We all know Fluttershy, a yellow Pegasus pony hailing from Cloudsdale, shy as a fly friend to all animals and practically kindness incarnate. However, the world can be deceiving, what if Fluttershy was not pony but a rare creature called a changeling queen? What would this mean for Equestria and Fluttershy's friends and who else will be drawn in to the fray in this story of the lost and the forgotten?
cover art by "The-Clockwork-Crow" on deviantart
http://the-clockwork-crow.deviantart.com/art/Changeling-Egg-447190688
This is such a great idea! ENCORE!
Love it. Not much I can offer in advice though.
More need more.
I WANNA SEE MOAR OF THIS! THIS IS AMAZING FOR A FIRST TIME WRITING! MUST SEE MOAR! GOOD JOB ALL AROUND ON THE STORY, I IGNORED ALL GRAMATICAL MISTAKES AFTER I SAW THAT YOU WERE NEW, AMAZING JOB THOUGH!
MOAR please.
so is fluttershy still fluttershy or is that a mask?
Some capitalization errors (Capitalize all names and EVERY time you start dialogue):
Etc., there are several of these.
Apple Bloom did not meet Babs Seed until season 3 (But hey, alt universe, fanon, whatever else is fine.) Also, it's Babs Seed.
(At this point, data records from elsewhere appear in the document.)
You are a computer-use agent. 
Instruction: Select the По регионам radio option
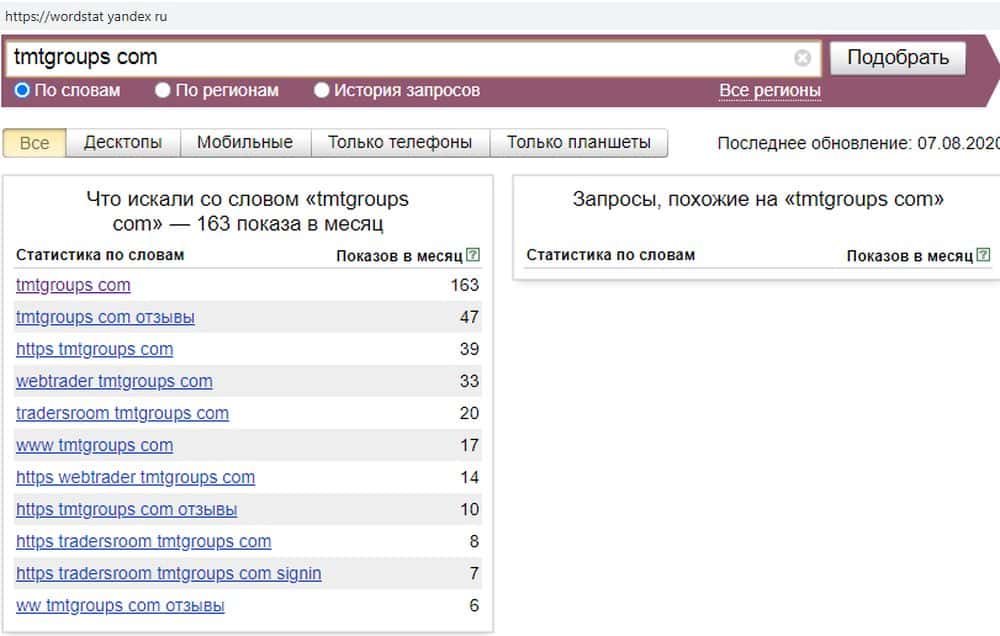pos(163,91)
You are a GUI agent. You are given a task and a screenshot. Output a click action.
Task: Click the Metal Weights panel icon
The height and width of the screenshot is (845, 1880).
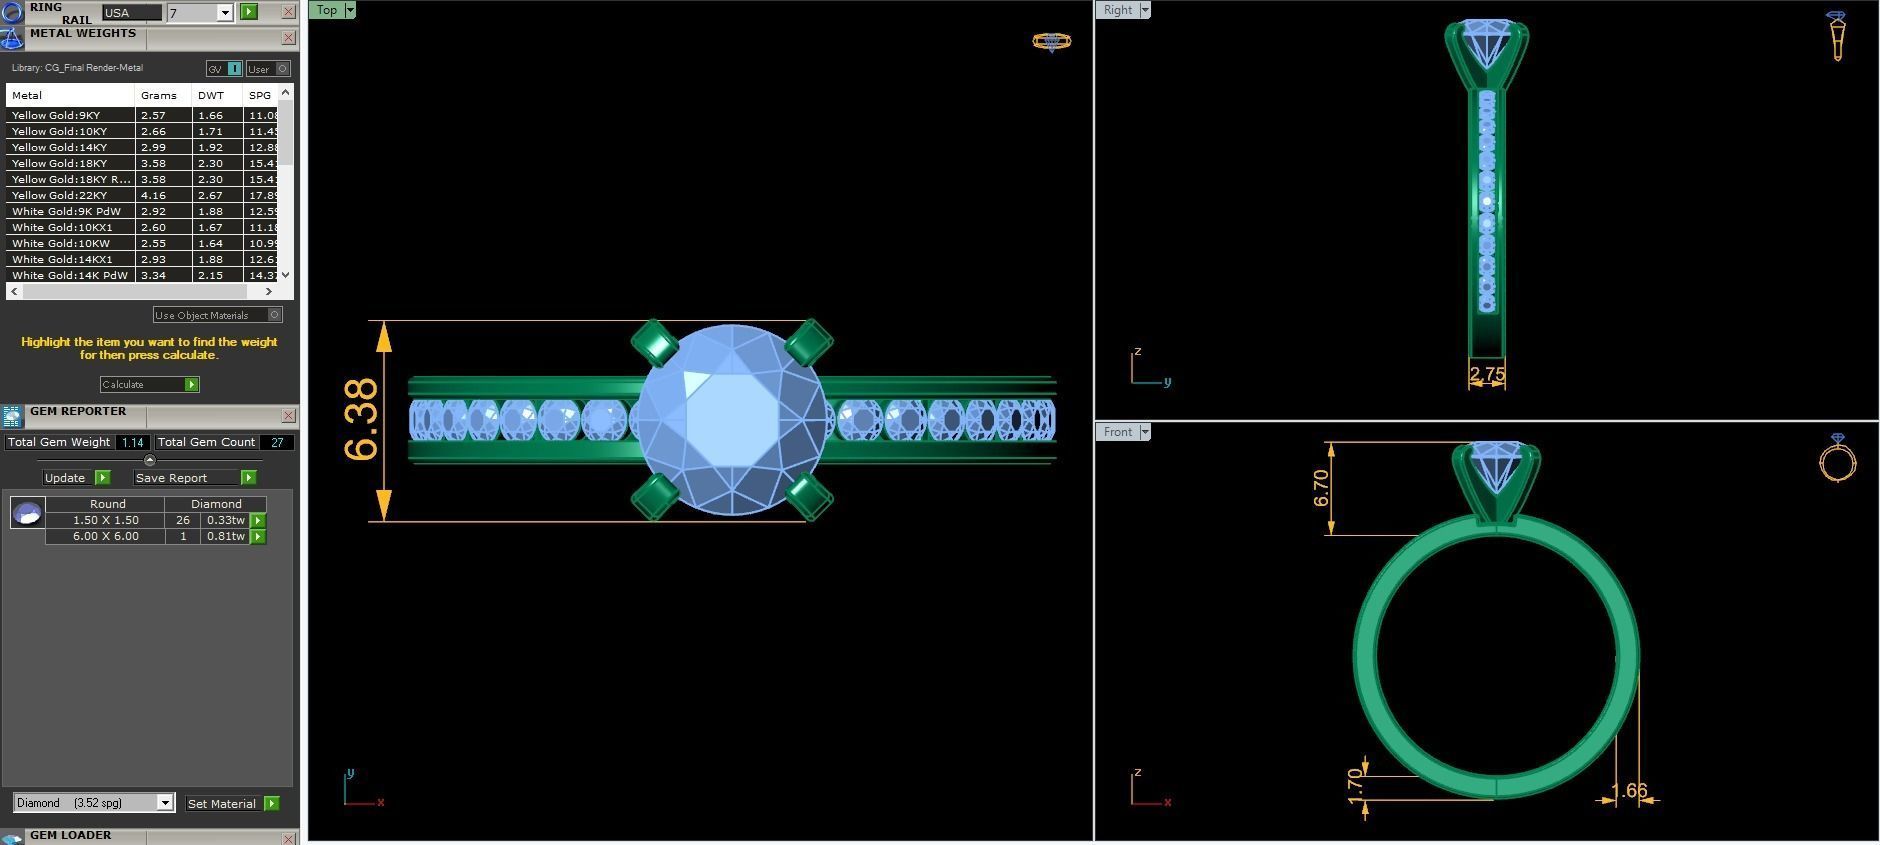click(12, 39)
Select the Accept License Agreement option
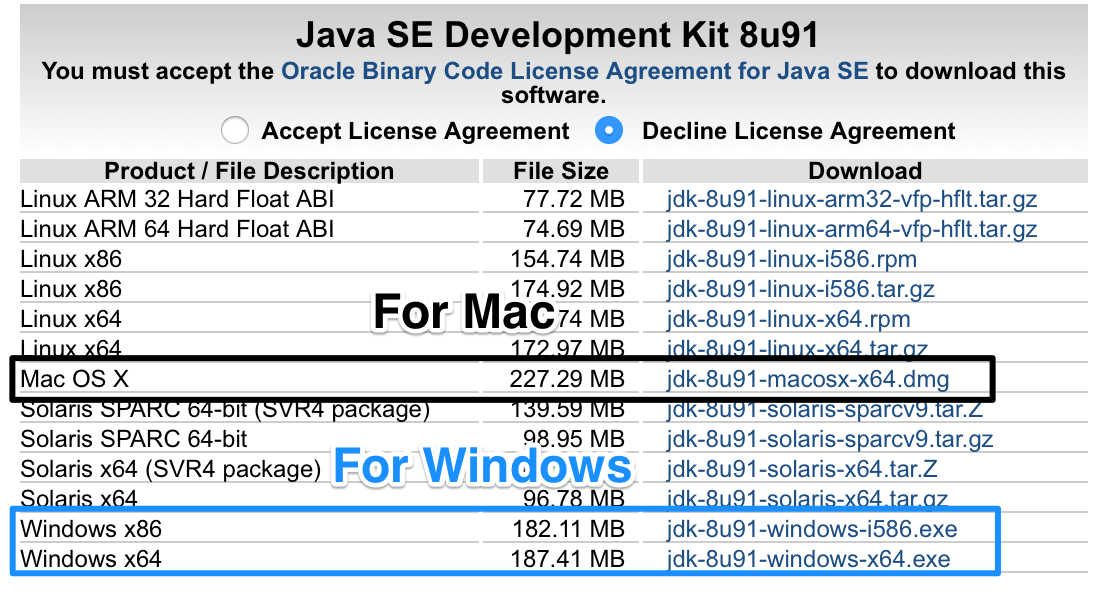 point(235,130)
Fluttershy's not Fluttershys'
ponies not "pony's"
"were" not "where", and capitalize "rainbow dash".
Other than that, it's okay overall. This idea has been done several times before.
Can i ask for the source of that picture? :3
Thanks for the positive support guys its really making me feel good about continuing this story. I hope to improve the quality and learn from my grammatical mistakes as I go on.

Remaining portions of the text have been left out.